(Saved data entries)

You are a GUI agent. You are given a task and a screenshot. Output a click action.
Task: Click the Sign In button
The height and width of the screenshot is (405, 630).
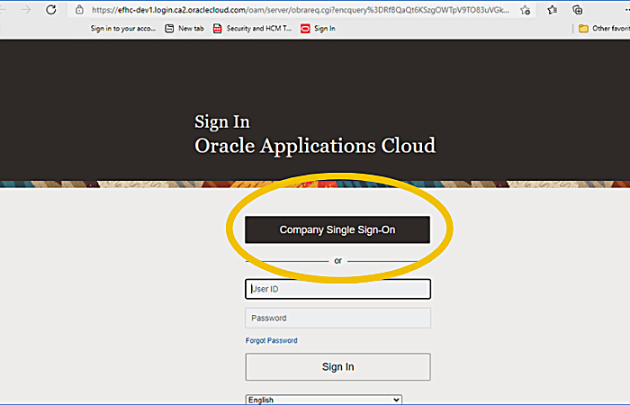(338, 366)
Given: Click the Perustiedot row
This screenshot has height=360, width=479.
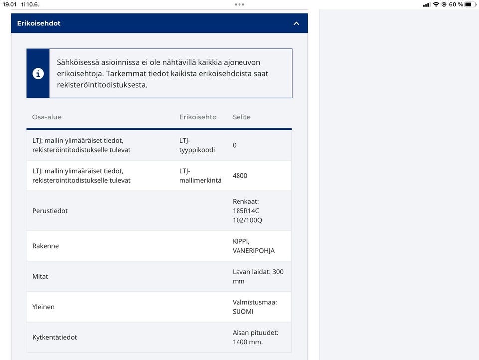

Problem description
In your copy of the records above, include no pictures and match every line exactly.

Result for this exercise
You are a GUI agent. You are given a task and a screenshot. Output a click action.
Task: Click the Sign In button
The height and width of the screenshot is (405, 630).
(338, 366)
Given: Click the Perustiedot row
This screenshot has height=360, width=479.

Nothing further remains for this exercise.